"I long to die, just now, before they come!"
This I told Edward with what strength I had.
And he laughed softly, and I held his hand,
Looked at him long, until the blinding noon
Came to bend down between us, and his face,
Tender and brown and kindly, seemed enwrapt
In a white light, mysterious and strong,
Turning the khaki silver. And the hand
Holding me fast was part of the great light.
I closed my eyes. And now the boys had come,
Lifted me up, taken me quite away
To a camp hospital where Nigel lay
Wounded as I was, out of all vain hope
Of further fighting for a long half year.
The stretcher-bearers story? It was this:
That a strange glow had rested on the shrubs
'Neath which I lay—just a broad patch of light
To show there was a human being there
In need of human aid. And so they came.
"You were half gone, my friend," they said to me,
"It was a wonder that we saw you there!
Strange that the sun so centred on that spot!"
And Nigel, when I told him, said "I think
You were mistaken, but I dare not say
What is revealed to any man these days.
You know the angels that appeared at Mons!
Many have seen bright angels on the field.
I have not seen, but then my eyes are dim,
My vision turns back home so constantly.
If I were dying I should think of her,
She is my Christ, my angel and my hope.
Before each battle I make prayers to her,
And so the earthly love is still my goal.
There are two Comrades, Love and Loneliness,
Perhaps Christ enters when we touch the last.
Loneliness waiteth long, until we give
The last glad hold we have on life, and I—
I have not given yet my hold on life."
* * * * *
And now in this green England that we saw
Radiant and smiling in our early dreams,
We two are marking time, looking at hills
And these small village streets, and playing cards
And telling yarns, and idling in the sun.
And as we limp about and wait, sing songs,
Exchange the tales of trench and hot assault
And hear again the whistling shrapnel call,
Muse in the firelight, laugh at old alarms,
And wait impatient to be off again,
Sometimes we two, amid the comrades here,
Sometimes we two go silent. Then look up
To see if we can find in others' eyes
A knowledge that has grown with us from out
The fields of France, when in those awful nights
Some of us heard a rumor, saw a Form.
* * * * *
And so, my friends, this word I bring to you
Hot from the hell of conflict whence I come,
Where life and death, binding men's spirits close,
Have sealed a certain knowledge on our souls.
Christ has come back to earth in these great days,
I, but a young Canadian, tell you this.
The stories of our battles,—Neuve Chapelle,
St. Julien, Festubert, and all the rest—
They have been told already scores of times,
Sung, written, painted, burned in words of flame.

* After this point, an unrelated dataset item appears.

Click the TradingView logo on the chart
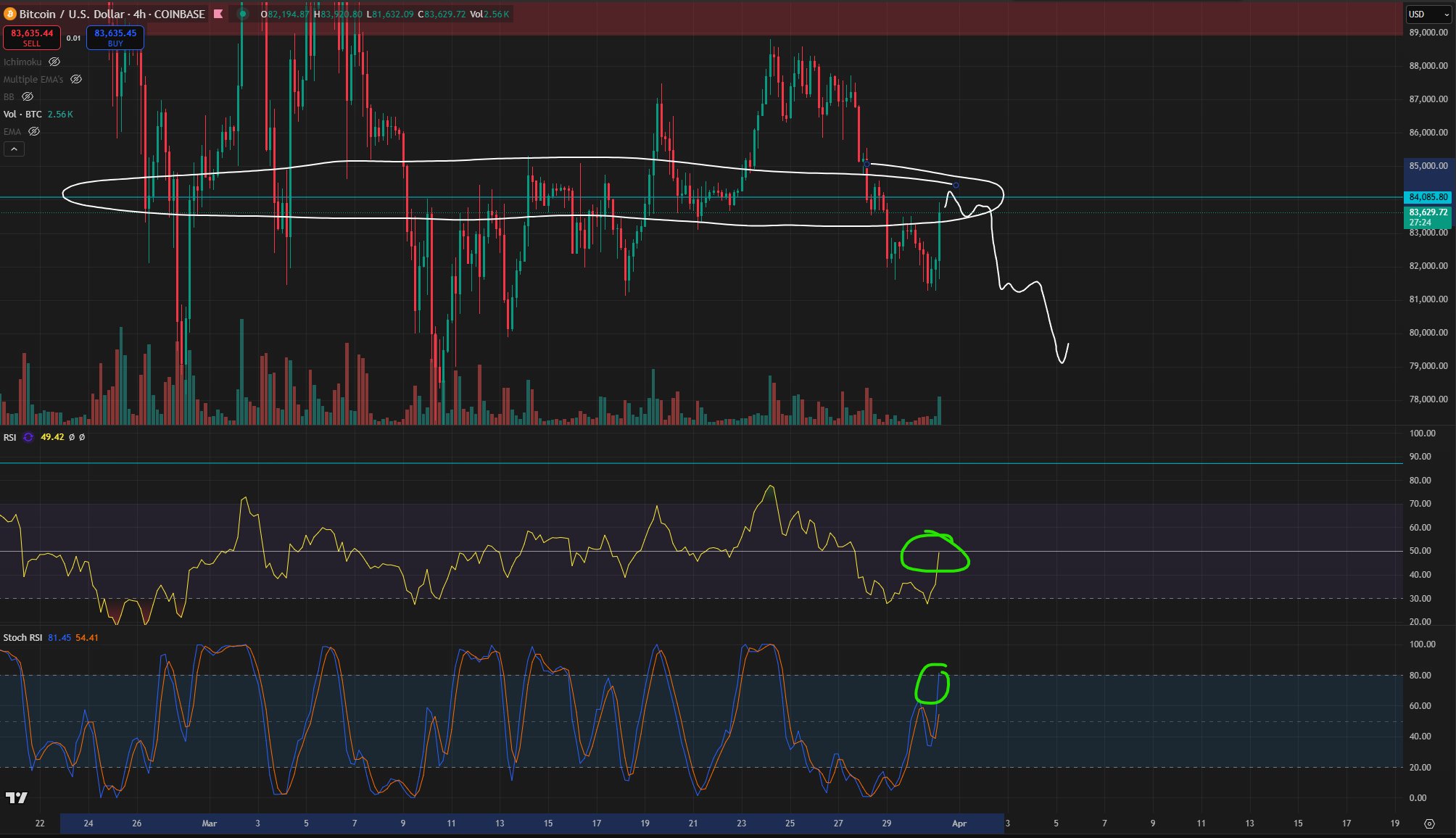The width and height of the screenshot is (1456, 838). click(x=16, y=797)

My words are homely as a tallow dip,
As crude as that, but just as stoutly true.
Christ has come back to earth in these great days,
He has come back, as in the centuries past
He suddenly appeared upon the streets
Of old Judean towns. Let people talk
Of ancient creeds and dogmas as they will,
That helps not, hinders not, the vital truth
That one young man in his most ardent youth
So loved life, felt life, understood its laws,
So took pain to his heart, so took great love,
And knew that pain and love are always one,
And knew that death can be lived through to life,
Till he commanded death, and death obeyed.
So comes the Comrade White, down silent pain.
He comes to woods and battlefields to-day,
(Sometimes I think he loves the woods the best)
And finds free souls flung skyward, glad to go.
Among the lonely and the pain-racked ones
He comes—not death at all, but radiant life,
Comes in the eyes of comrades, lives in hearts
That give all, taking nothing in return.
He is a rumor and a far white light,
He is the singing bird, the children's flute
That called us wooing forth to give our all.
The floating glad things of the buoyant air,
Young earth's warm children, music and delight,
Live in His eyes: those deathless azure eyes,
That smile upon the moment we thought hard,
And turn our sacrifice to kindling light.
They pass through radiant gates on whom He smiles.
THE AWAKENING
How like a giant stretching in the sun,
We have slept through the ages; even we
Whom the gods moulded for a people free,
And made tremendous for the race not run.